» TEXTAUSZUG:
☆ ☆ ☆ ☆ ☆
Die gegenwärtige Verteilung des Geldes in der westlichen Welt ist so gerecht wie die Vermögensverhältnisse zwischen Donald und Dagobert Duck – von den Entwicklungsländern ganz zu schweigen. Wie viel Geld Dagobert bunkert, weiß niemand so genau. Doch die Zahlen der realen Welt sprechen für sich: In Deutschland zum Beispiel besitzen die oberen 10 Prozent über zwei Drittel des Gesamtvermögens. Schlimmer noch: Die reichsten 0,1 Prozent (also weniger als 70.000 Bundesbürger) horten knapp ein Viertel des Gesamtvermögens. Und um die Zahlenspiele weiterzutreiben: Die oberen 0,5 Prozent (also um die 350.000 Bundesbürger) besitzen gemeinsam so viel Vermögen wie die unteren 90 Prozent (also um die 63.000.000 Bundesbürger).

Deutschland ist hinter den USA und Japan auf Platz drei der meisten Dollar-Millionäre – die drei Staaten beherbergen rund 53,3 Prozent aller Millionäre weltweit. Und ihre Zahl steigt, trotz Bankenkrise, weiter an: 2011 gab es in Deutschland drei Prozent mehr Millionäre als noch im Vorjahr, ein Anstieg von 923.900 auf 951.200 Personen.

Die reichsten 356 Familien weltweit besitzen rund 40 Prozent des Reichtums der Menschheit
Wohin man blickt, klafft die soziale Schere himmelhochjauchzend auseinander: Die oberen 1 Prozent der US-Amerikaner (also jener Teil der Bevölkerung, der den unteren 99 Prozent der Occupy-Bewegung entgegensteht) verdient ein Viertel des gesamten Einkommens und besitzt die Hälfte aller Wertpapiere und die Hälfte des gesamten nationalen Vermögens. Und die reichsten 356 Familien weltweit bunkern gegenwärtig rund 40 Prozent des Reichtums der Menschheit.
☆ ☆ ☆ ☆ ☆
» AUFGABE 1: Welchen Platz belegt Deutschland laut dem Textauszug bei der Zahl der Dollar-Millionäre?

» AUSZUG DATENSÄTZE:
☆ ☆ ☆ ☆ ☆
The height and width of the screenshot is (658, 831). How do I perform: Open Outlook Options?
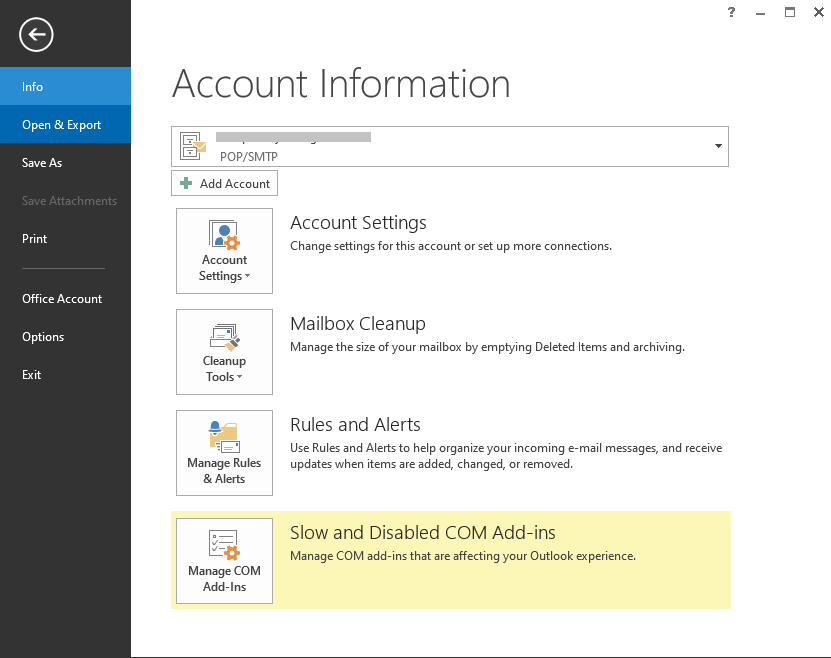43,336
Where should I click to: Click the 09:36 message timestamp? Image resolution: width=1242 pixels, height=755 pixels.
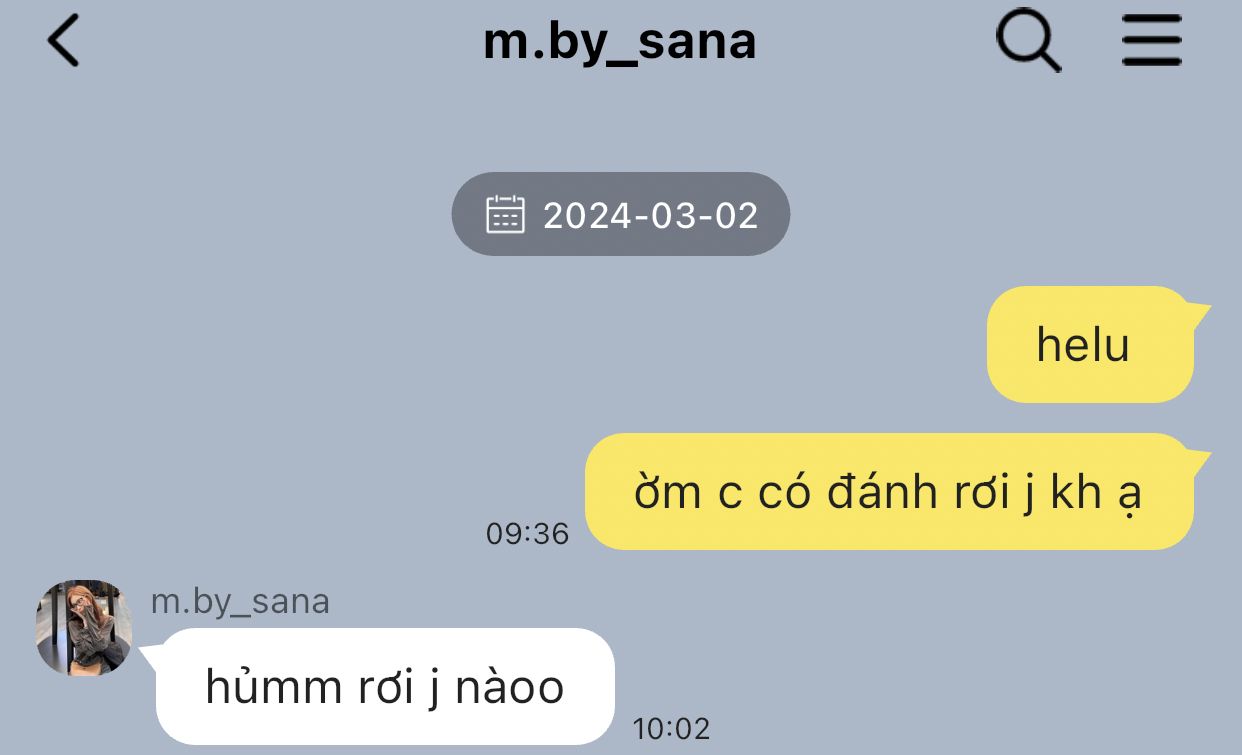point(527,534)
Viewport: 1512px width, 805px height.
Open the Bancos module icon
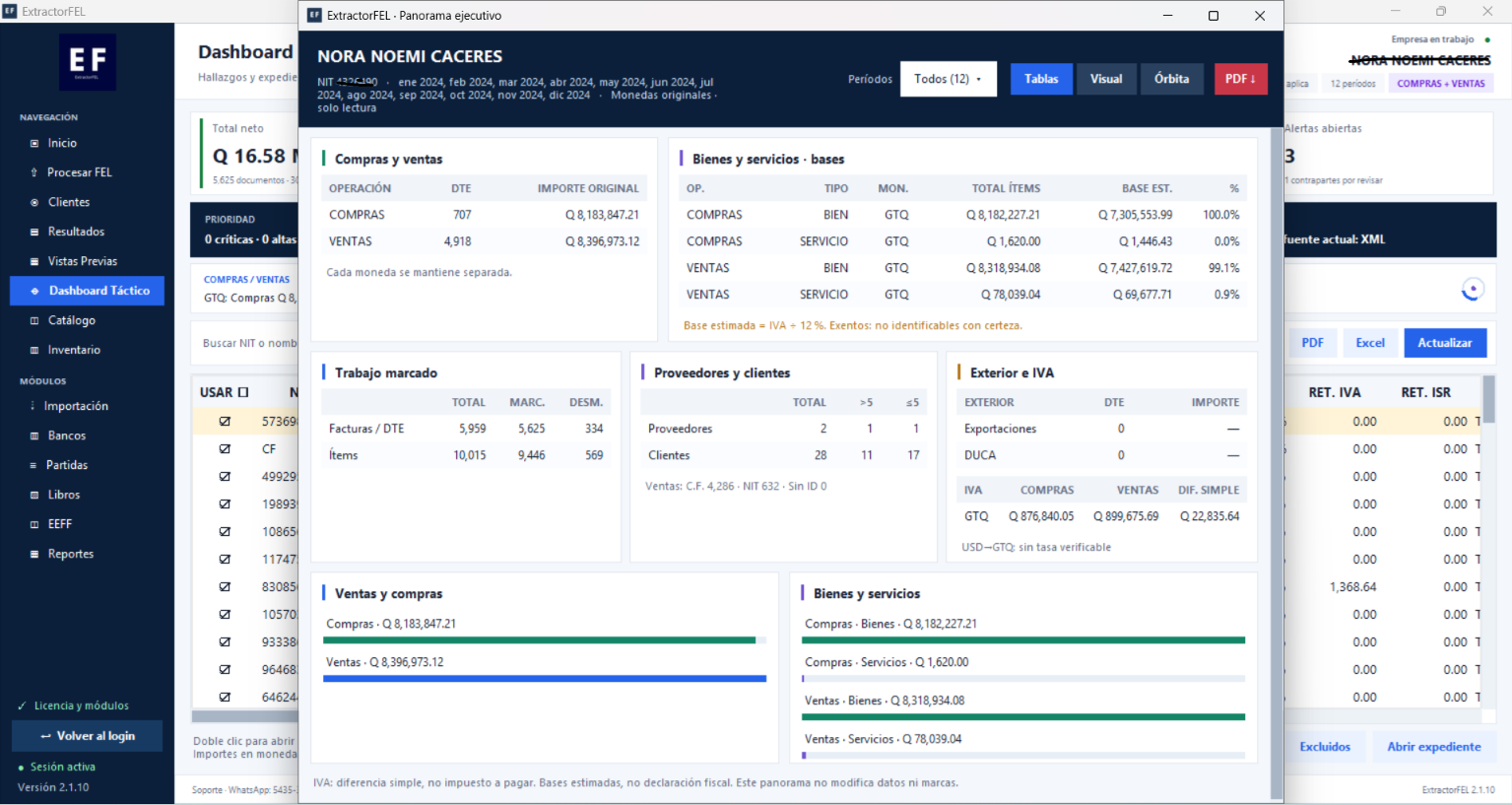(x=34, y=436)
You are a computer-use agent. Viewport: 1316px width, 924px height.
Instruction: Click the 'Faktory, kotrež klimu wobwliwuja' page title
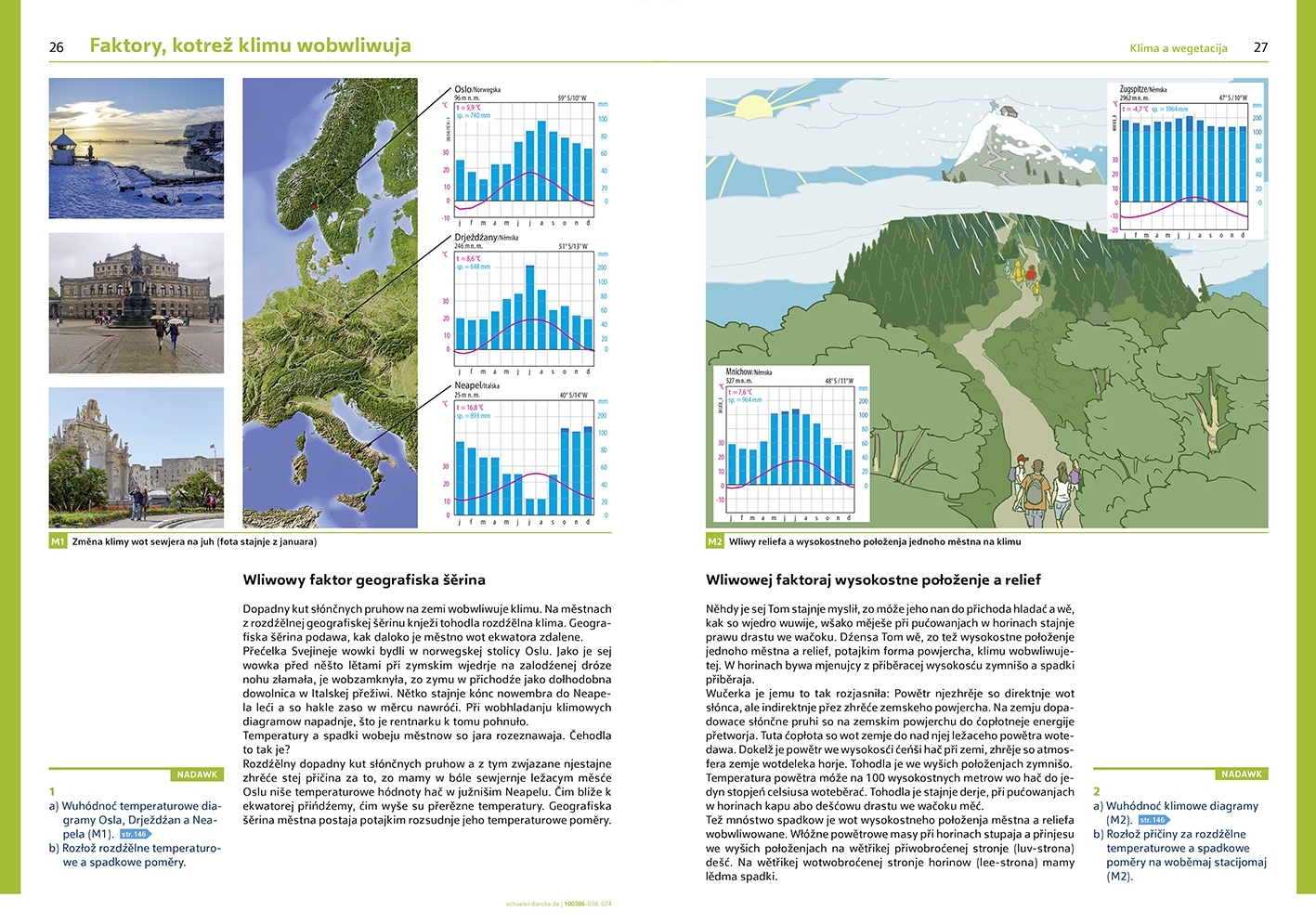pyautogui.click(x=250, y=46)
☆ ☆ ☆ ☆ ☆
» AUFGABE 2: Schreiben Sie sämtliche Datensätze neu und ersetzen Sie dabei „Viewport“ durch „Screen“, ohne sonst etwas zu verändern. Lassen Sie die Bilder in Ihrer Antwort weg.

» ANTWORT 1: Platz drei, hinter den USA und Japan.

» ANTWORT 2:
The height and width of the screenshot is (658, 831). How do I perform: Open Outlook Options?
43,336
Where should I click to: Click the 09:36 message timestamp? Image resolution: width=1242 pixels, height=755 pixels.
point(527,534)
Screen: 1512px width, 805px height.
Open the Bancos module icon
(x=34, y=436)
You are a computer-use agent. Screen: 1316px width, 924px height.
Instruction: Click the 'Faktory, kotrež klimu wobwliwuja' page title
pyautogui.click(x=250, y=46)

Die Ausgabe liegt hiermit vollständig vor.